Seventy articles. One thesis. Legal needs to grow up as a function, and the GC is the one who has to build the team that makes that possible.
Here is what the work actually looks like when a Chief Legal Officer accepts this.
They stop asking “what should we buy” and start asking “who do we need to be, how well do we need to be it, and what kind of team delivers that.” Those are leadership questions, not procurement questions. The answers reshape the team, and the team reshapes everything downstream.
They build the senior bench before they buy the senior platform. They structure the department around the operating model the business actually requires, not the operating model the previous CLO inherited. They hire for the skills legal now needs. Operations. Data. Technology. Change. Not only the skills legal has always needed. They develop the team that is there. They have the hard conversations with the senior lawyers who were hired for a different era and can no longer deliver in this one.
They measure their team against business outcomes, not hours worked. They defend their team in the language the CFO speaks. They invest in the team’s ability to implement change, not just the team’s ability to practice law.
None of this is rocket science. Most of it is the discipline that finance, HR, procurement, and IT went through ten or twenty years ago, when the function leader accepted that building the team was the job. Legal is late to that shift. But it is not exempt from it.

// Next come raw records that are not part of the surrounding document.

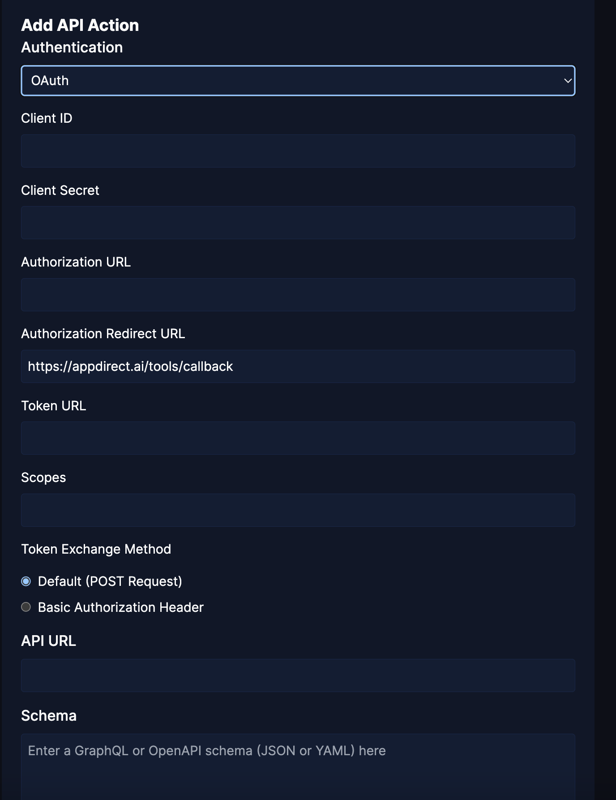Click the 'Token Exchange Method' label
Screen dimensions: 616x800
coord(96,549)
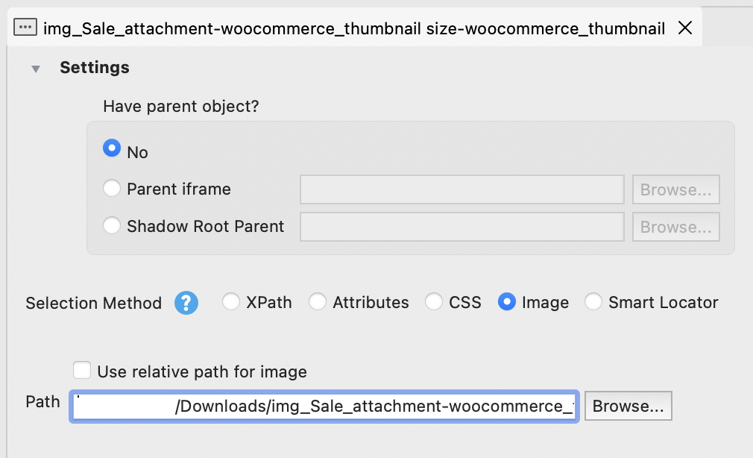Click Browse next to the Path field
This screenshot has width=753, height=458.
tap(628, 405)
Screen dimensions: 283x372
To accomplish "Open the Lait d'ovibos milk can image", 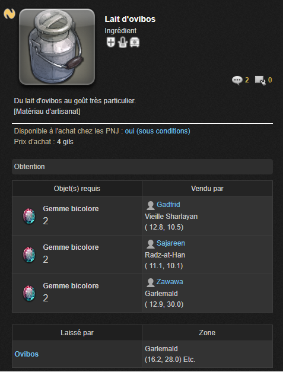I will click(57, 47).
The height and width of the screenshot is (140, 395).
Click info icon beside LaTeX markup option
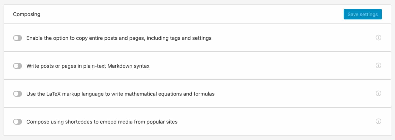pyautogui.click(x=378, y=93)
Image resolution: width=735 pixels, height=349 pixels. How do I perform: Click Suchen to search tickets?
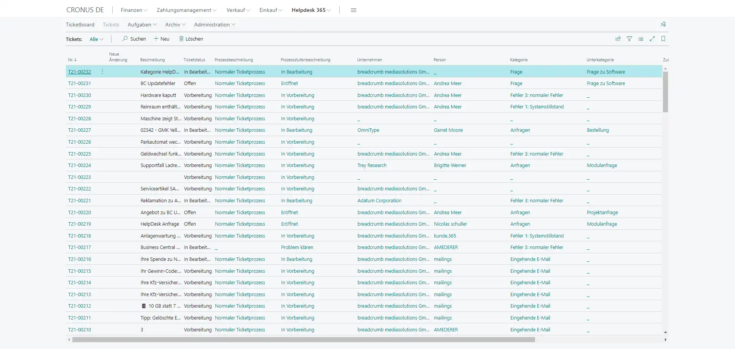pyautogui.click(x=134, y=39)
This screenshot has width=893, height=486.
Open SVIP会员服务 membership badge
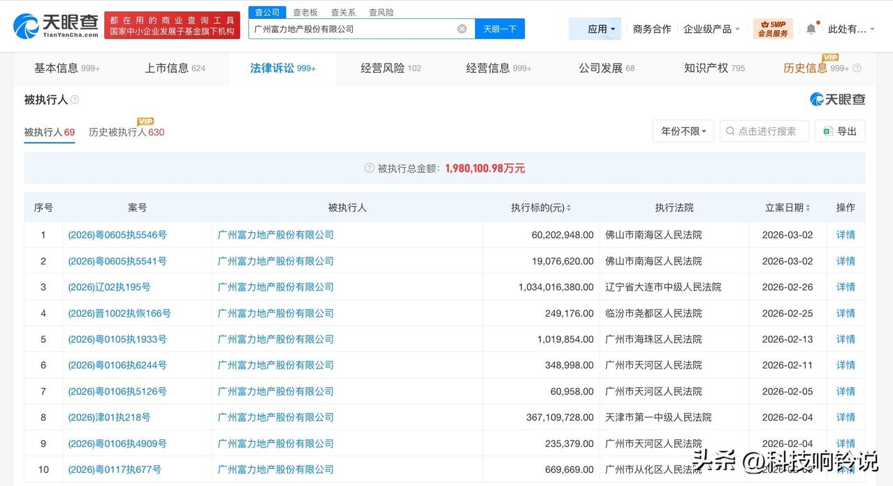[x=772, y=28]
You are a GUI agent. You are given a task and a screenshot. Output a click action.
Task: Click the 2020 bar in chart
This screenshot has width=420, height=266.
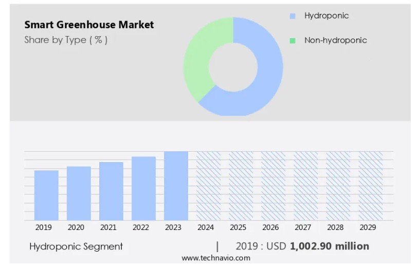coord(79,193)
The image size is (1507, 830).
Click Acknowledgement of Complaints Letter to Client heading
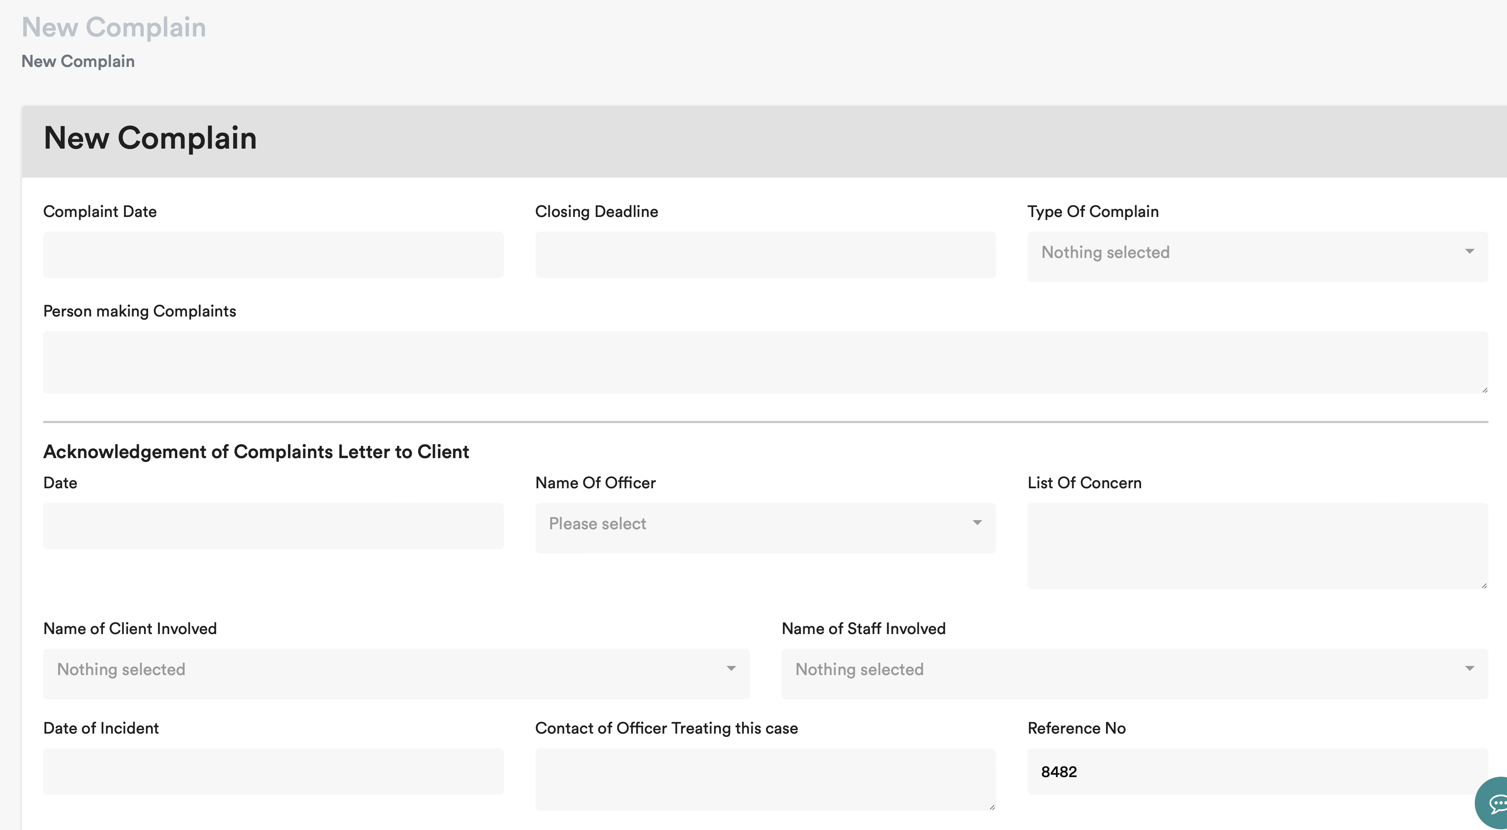pyautogui.click(x=256, y=452)
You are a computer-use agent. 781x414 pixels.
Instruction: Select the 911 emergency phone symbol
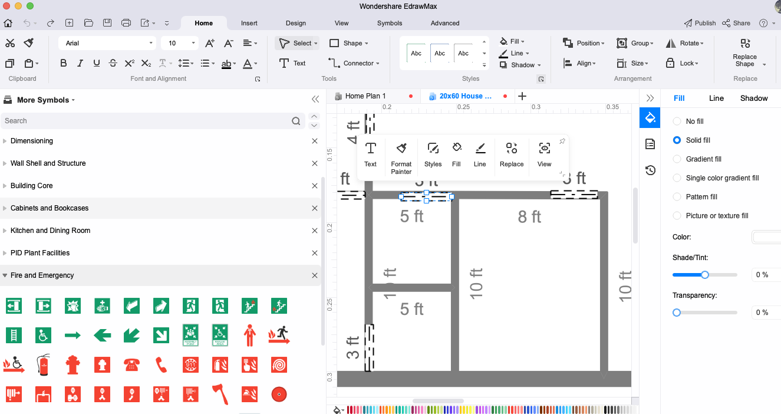[190, 364]
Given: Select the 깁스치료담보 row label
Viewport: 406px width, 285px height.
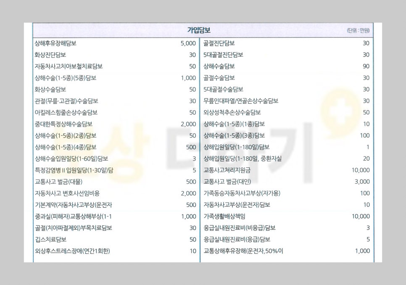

I have spent twenty years watching General Counsel and CLOs at Fortune 1000 companies wrestle with this. Some have made it. Most are still partway through. A few are not yet willing to start.
The ones who make it are not the ones who buy the best tools or hire the best consultants. They are the ones who accept that the work is no longer about being the best lawyer in the room. The work is about building the team that makes the room run.
I write about that work here at danishbutt.legal. I lead practitioner delivery at Swiftwater & Company, where my team implements it in the field. I built legaltechcalculator.com to help departments calculate whether a specific investment makes sense before they sign the contract. I have published seventy articles that, taken together, argue the same thesis from every angle I know how to argue it.
If you are a GC trying to make sense of why the work feels harder than it should, I hope what you find here is useful. And I hope it shortens the distance between now and the moment you accept what the job actually is.
The team is the job. The GCs who accept this early stop having difficult years. The ones who don’t never quite figure out why the work keeps feeling heavier than it should.